Required task 1:
Turn the records, starting at the first line and ending at the line that contains "Looking at the screenshot, I should 100,258.", into a Markdown table with the columns No. and Line, one row per line, skipping blank lines. Leave the pictures out of the table.

-------- Page excerpt --------

I don't think this wrapping is sound. For use with CBOR, you have to assume that the underlying transport supports Uint8Array and will pass it through, which is true of the WebSocket transport essentially by coincidence, but wouldn't be expected to be supported by an arbitrary transport.
IMO we shouldn't offer this function. It's not really adding much anyway -- it's not that hard to just write out the wrapper manually.
src/rpc.ts
Outdated
| * Sends a message to the other end. | ||
| */ | ||
| send(message: string): Promise<void>; | ||
| send(message: string | object): Promise<void>; |
There was a problem hiding this comment.
Hmm, it's disappointing that we lose type safety here. It'd be nice to fix that.
One way would be like:
export type RpcTransport = {
encodingLevel?: "string";
send(message: string): Promise<void>;
receive(): Promise<string>;
abort?(reason: any): void;
} | {
encodingLevel: "json" | "jsonWithBytes" | "structuredClone";
send(message: unknown): Promise<void>;
receive(): Promise<unknown>;
abort?(reason: any): void;
}
But that breaks anyone who uses implements RpcTransport today, because RpcTransport is no longer an interface.

-------- Information supplied --------

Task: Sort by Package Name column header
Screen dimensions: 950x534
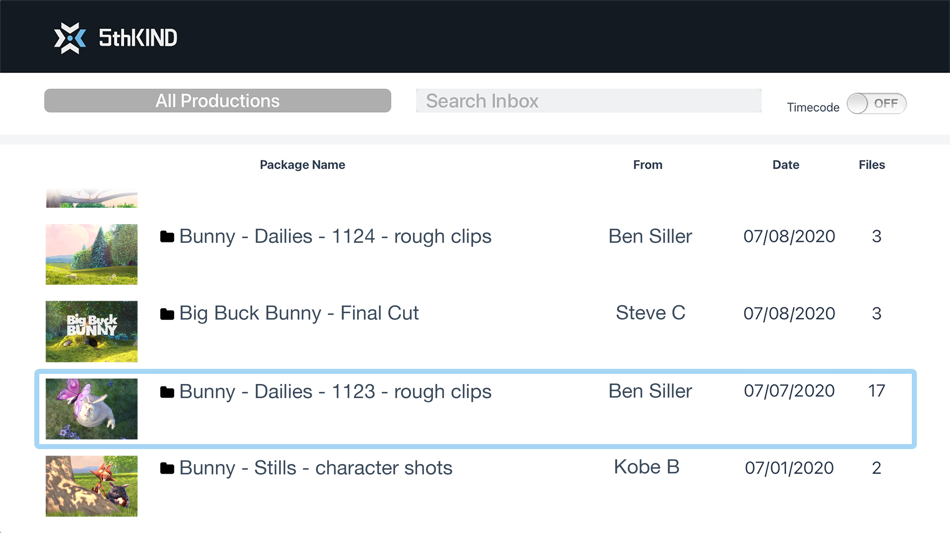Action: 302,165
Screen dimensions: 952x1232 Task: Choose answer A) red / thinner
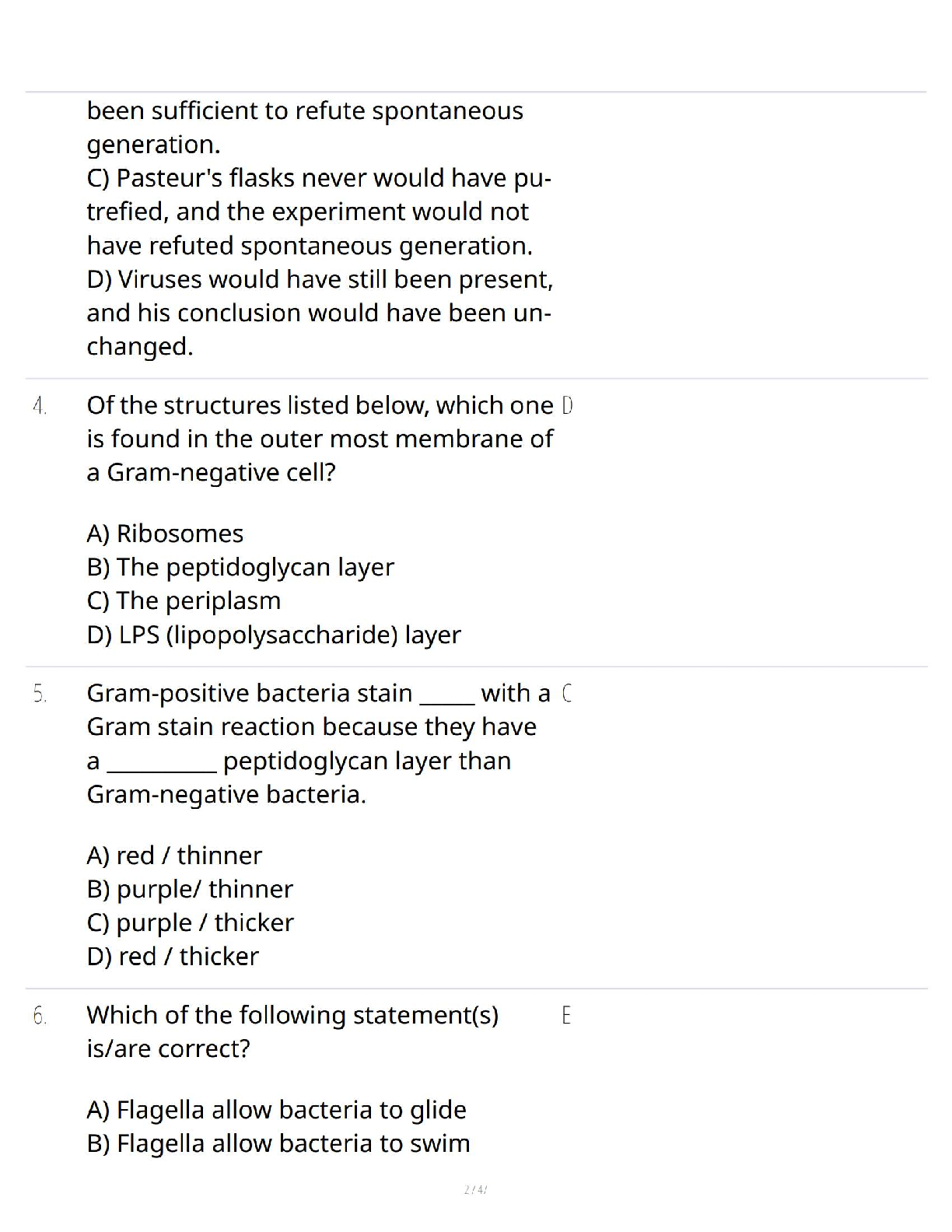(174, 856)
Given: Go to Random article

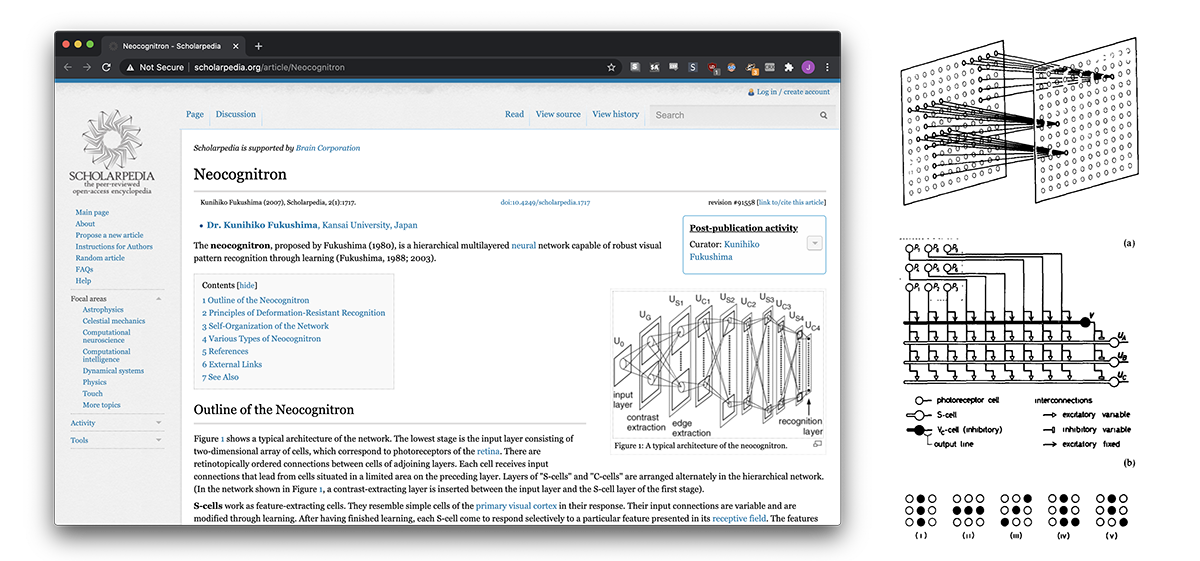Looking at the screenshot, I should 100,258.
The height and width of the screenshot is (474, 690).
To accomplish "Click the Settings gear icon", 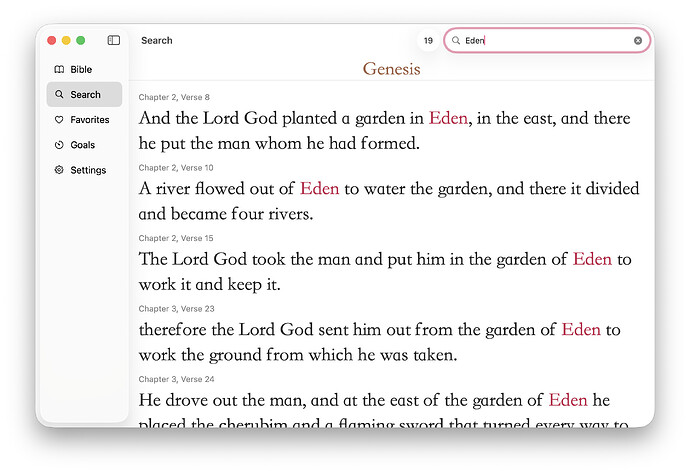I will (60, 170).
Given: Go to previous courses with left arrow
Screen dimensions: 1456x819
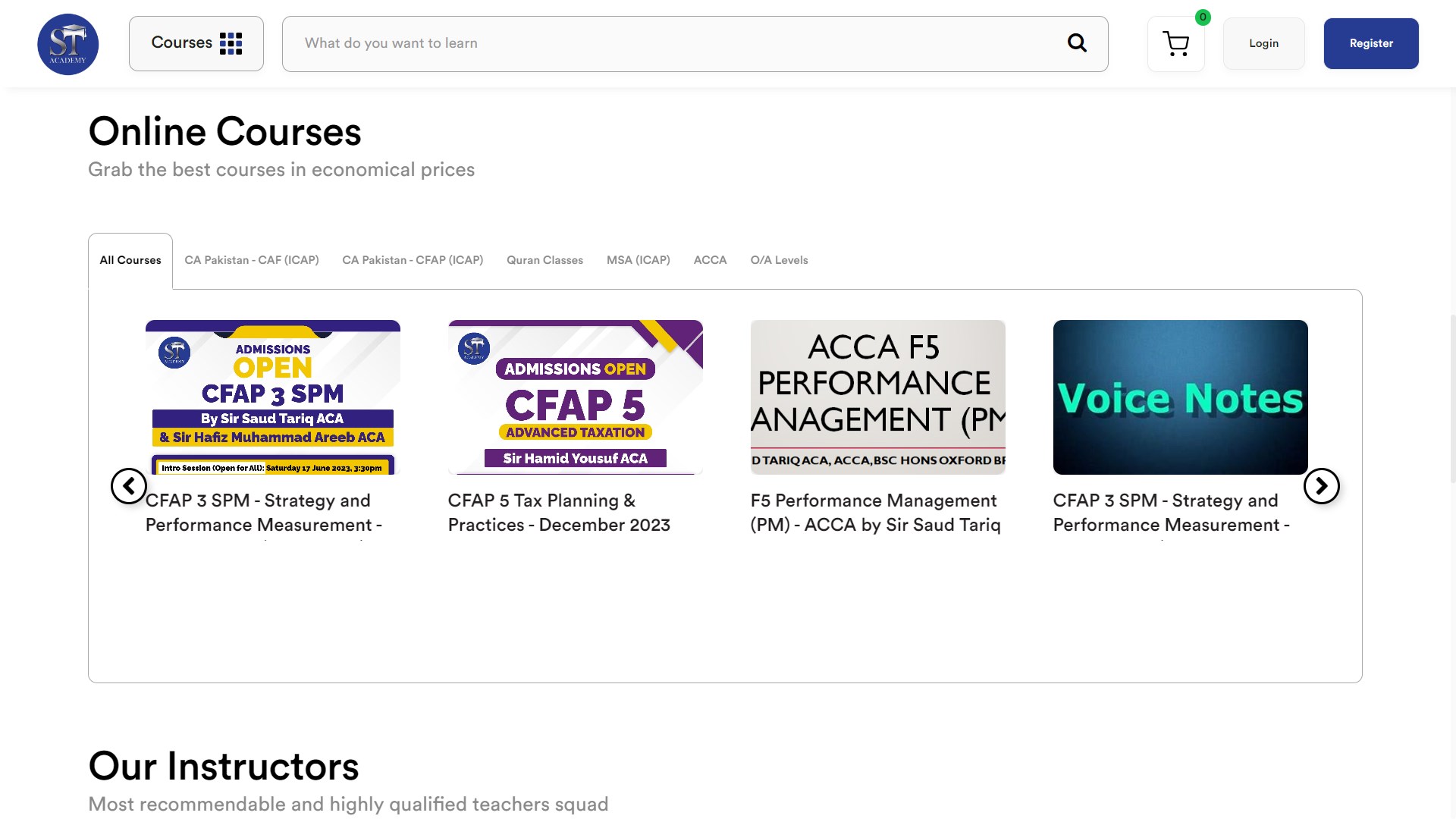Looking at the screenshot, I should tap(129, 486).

--------

Required task 2:
Go on with the review thread about the RPC transport type from the point where it stops.

Right answer 1:
| No. | Line |
|---|---|
| 1 | Task: Sort by Package Name column header |
| 2 | Screen dimensions: 950x534 |
| 3 | Action: 302,165 |
| 4 | Screen dimensions: 952x1232 Task: Choose answer A) red / thinner |
| 5 | (174, 856) |
| 6 | Given: Go to Random article |
| 7 | Looking at the screenshot, I should 100,258. |

Right answer 2:
Another approach might be:
export interface RpcTransport<Level extends EncodingLevel = "string"> {
readonly encodingLevel: Level;
send(message: Level extends "string" ? string : unknown): Promise<void>;
receive(): Promise<Level extends "string" ? string : unknown>;
abort?(reason: any): void;
}
But this forces the level to be written twice, and there's no apparent way to make evcodingLevel optional in the "string" case, so this still breaks existing users (forcing them to specify encodingLevel).
Ugh.
Maybe the best thing is just to declare two different types:
export interface RpcTransport {
readonly encodingLevel?: "string";
send(message: string): Promise<void>;
receive(): Promise<string>;
abort?(reason: any): void;
}
export interface RpcTransportWithCustomEncoding {
readonly encodingLevel: "json" | "jsonWithBytes" | "structuredClone";
send(message: unknown): Promise<void>;
receive(): Promise<unknown>;
abort?(reason: any): void;
}
And then we just accept RpcTransport | RpcTransportWithCustomEncoding in RpcSession's constructor. Ugly but no breakage.
There was a problem hiding this comment.
Updated to use two interfaces now as mentioned.
src/rpc.ts
Outdated
| // For non-stringify levels, use a rough estimate for flow control. | ||
| // Avoid JSON.stringify since it would fail on non-JSON types (Uint8Array, BigInt, etc.) | ||
| // and defeats the purpose of not stringifying. | ||
| msgLength = Array.isArray(msg) ? msg.length * 100 : 100; |
There was a problem hiding this comment.
This estimate isn't going to work.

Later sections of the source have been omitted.